___ Task data

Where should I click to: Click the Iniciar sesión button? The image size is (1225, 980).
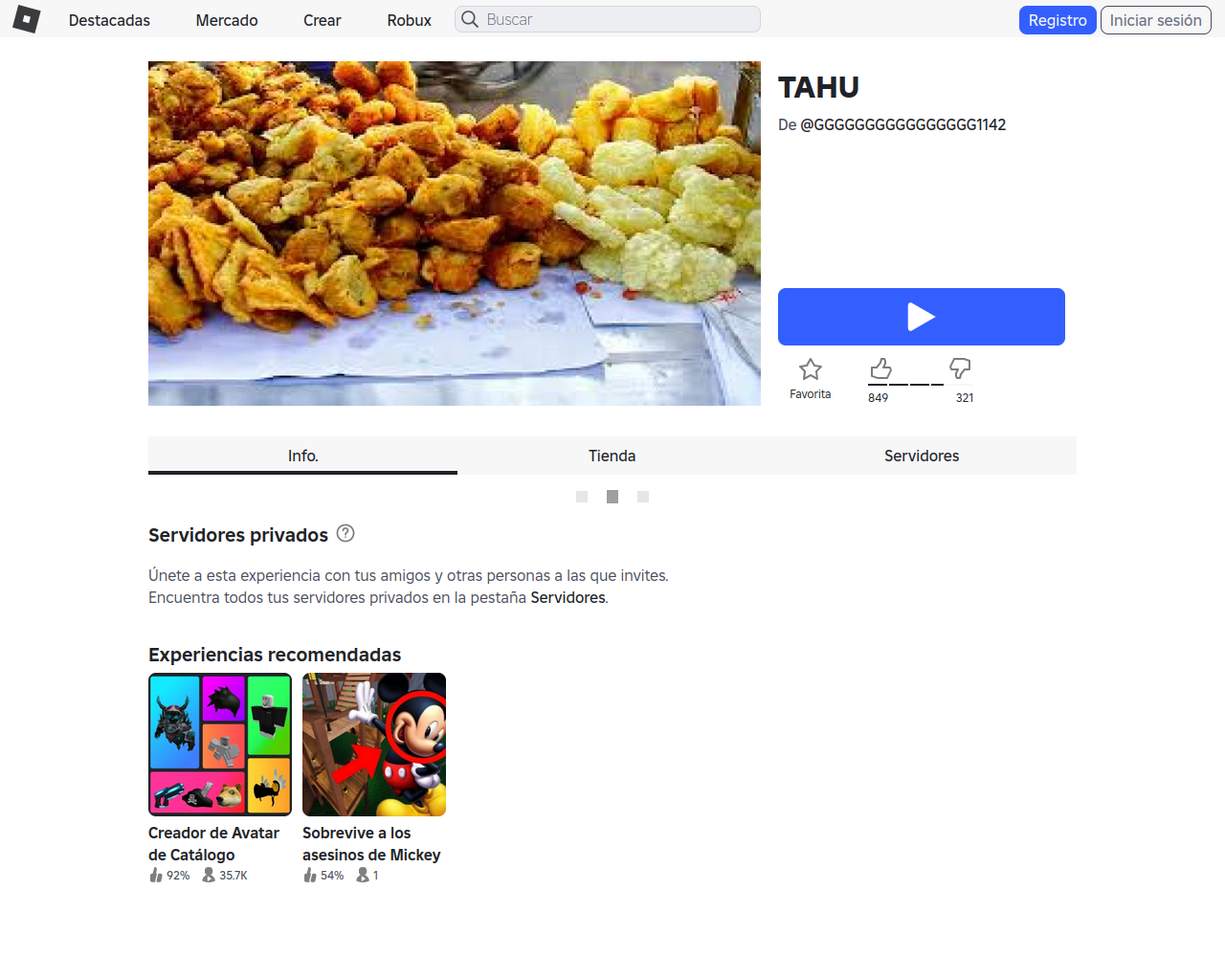tap(1156, 20)
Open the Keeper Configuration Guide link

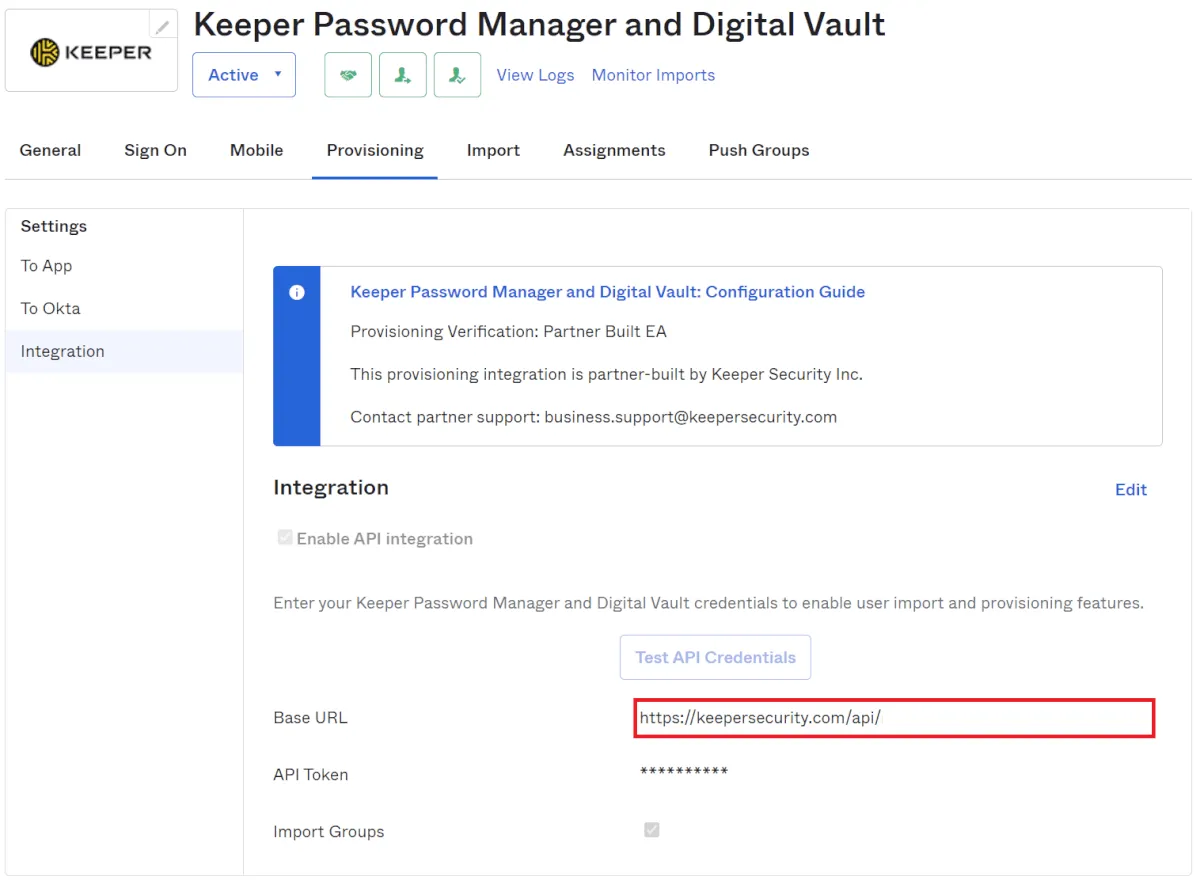(607, 292)
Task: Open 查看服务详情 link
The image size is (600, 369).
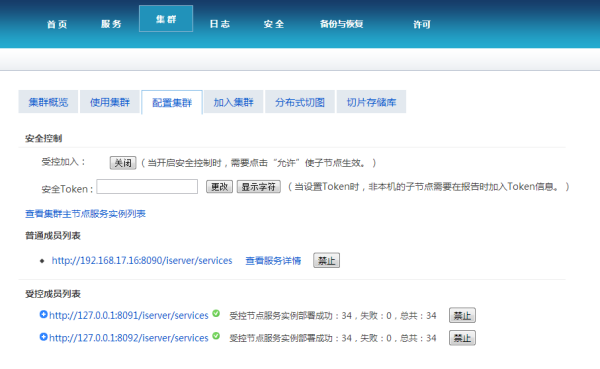Action: (x=273, y=261)
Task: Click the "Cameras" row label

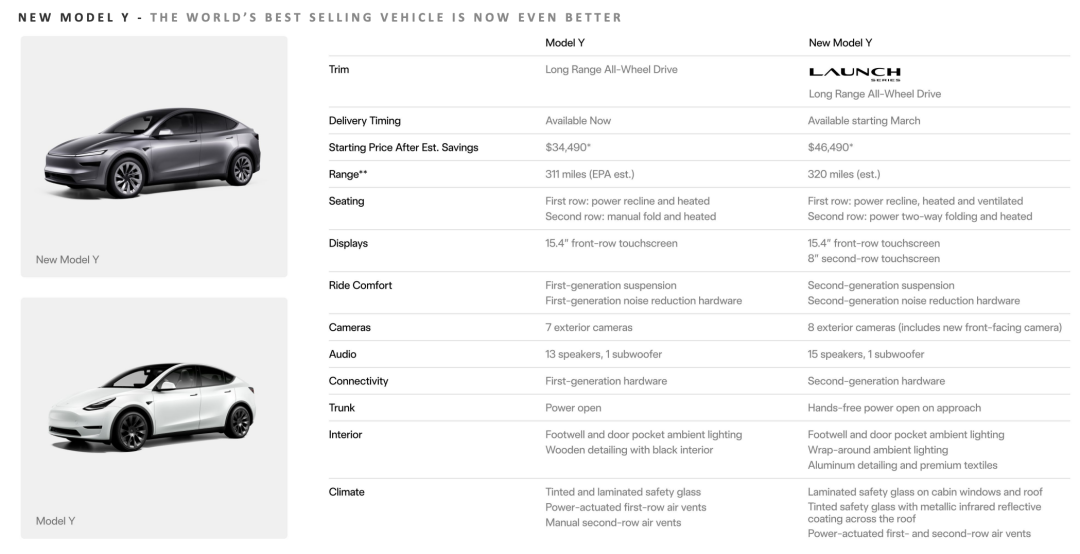Action: point(349,327)
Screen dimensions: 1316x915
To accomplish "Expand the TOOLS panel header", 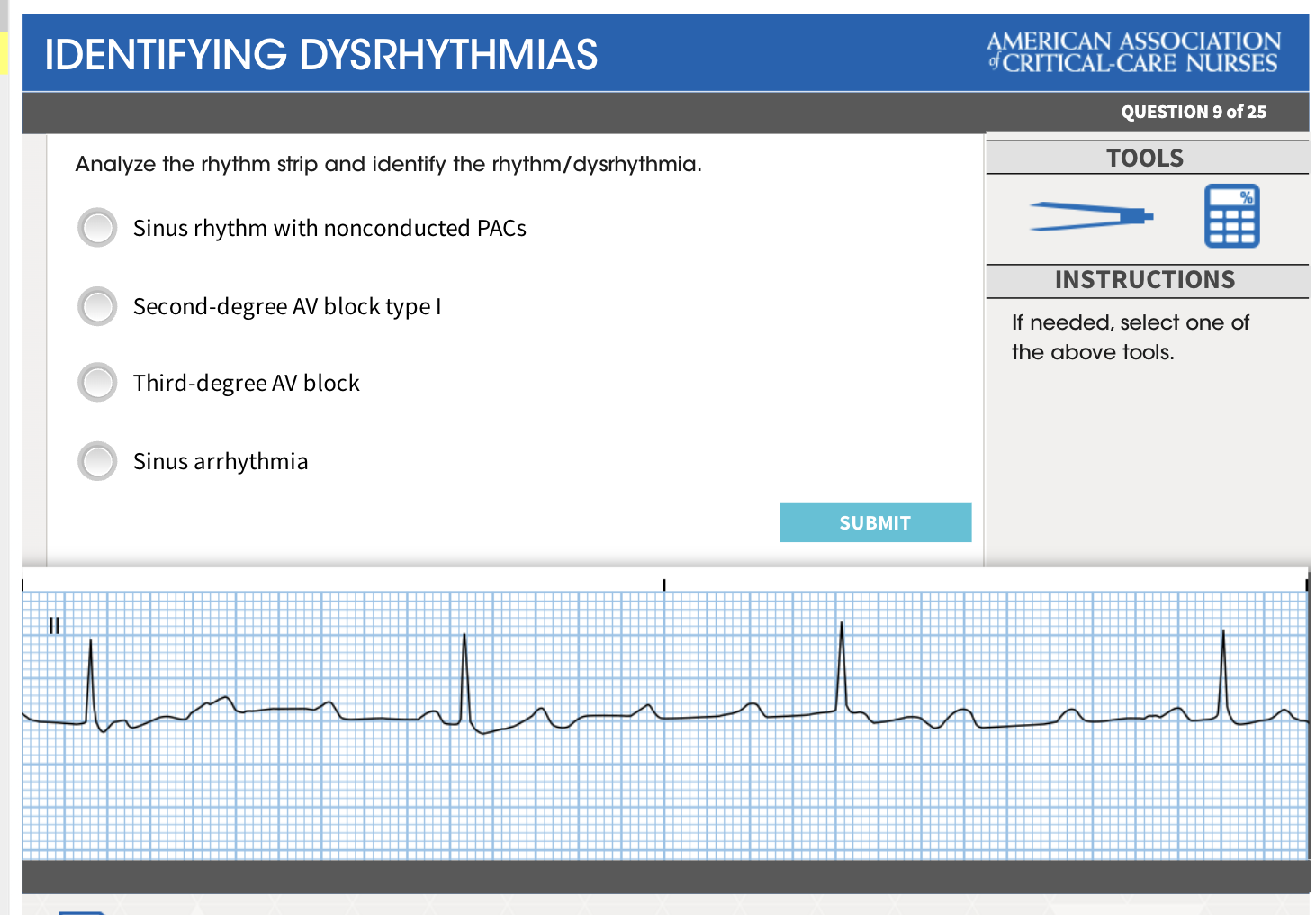I will [x=1146, y=157].
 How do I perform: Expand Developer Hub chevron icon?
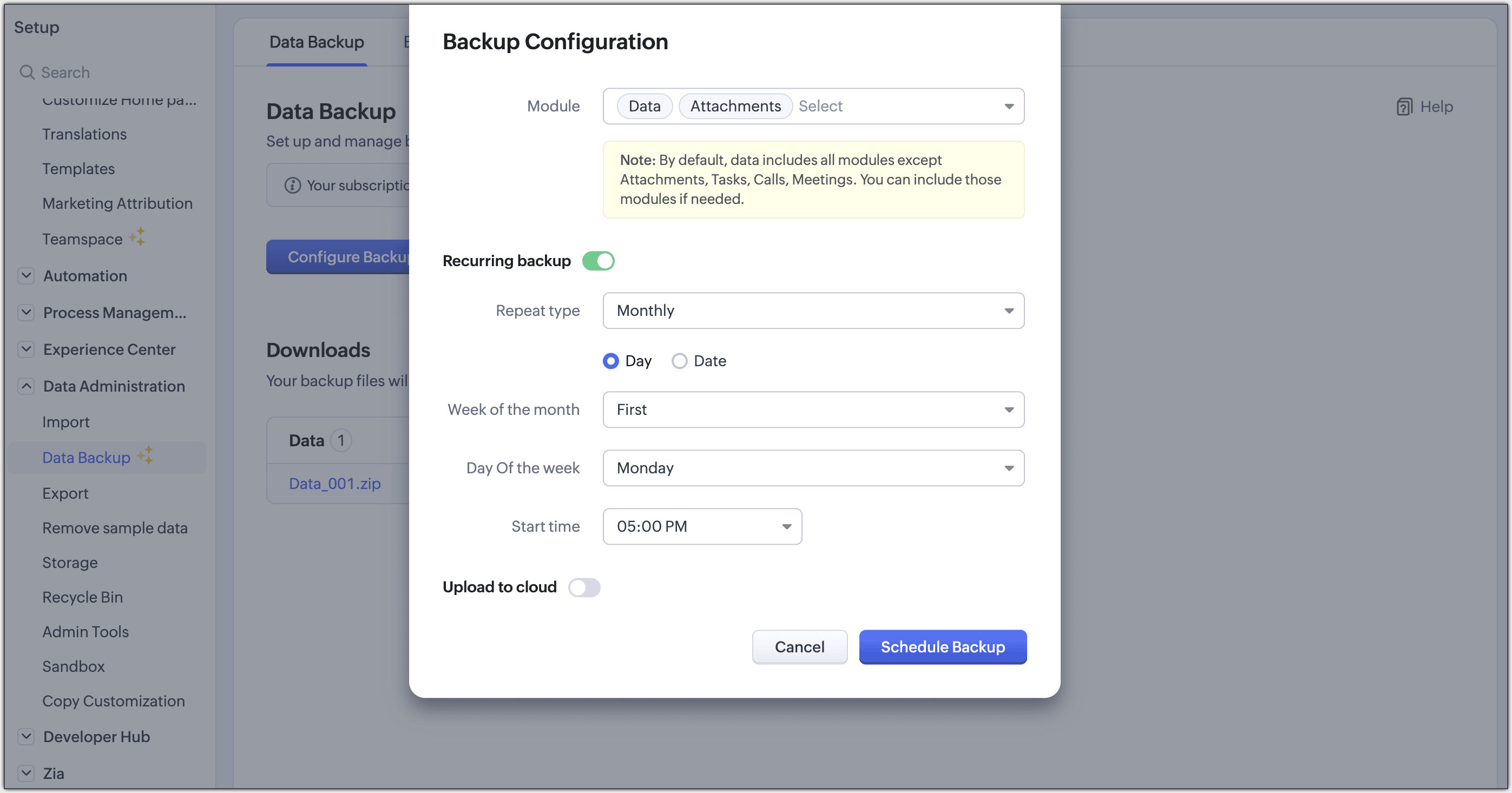(x=26, y=737)
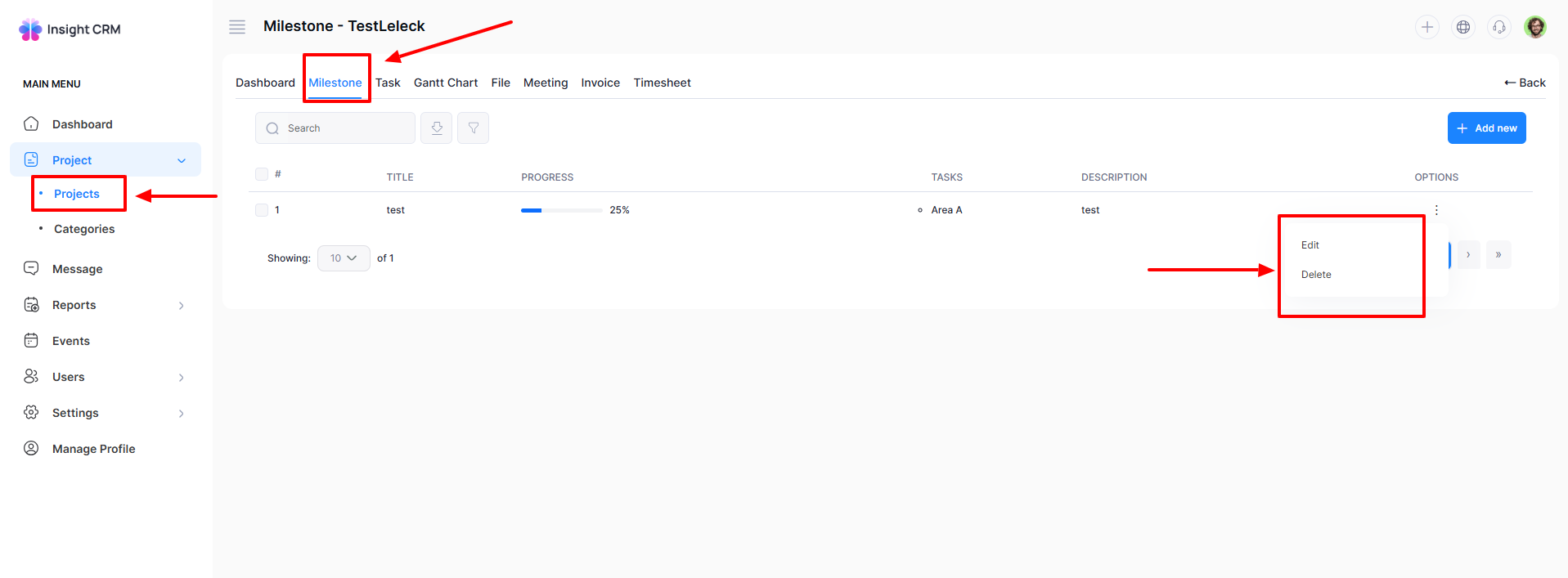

______

Task objective
Only the lines from the line with "How do I perform: Expand" through the end of the records belong in your copy. Repeat them exactly, without pictures.

Response
 How do I perform: Expand Developer Hub chevron icon?
(x=26, y=737)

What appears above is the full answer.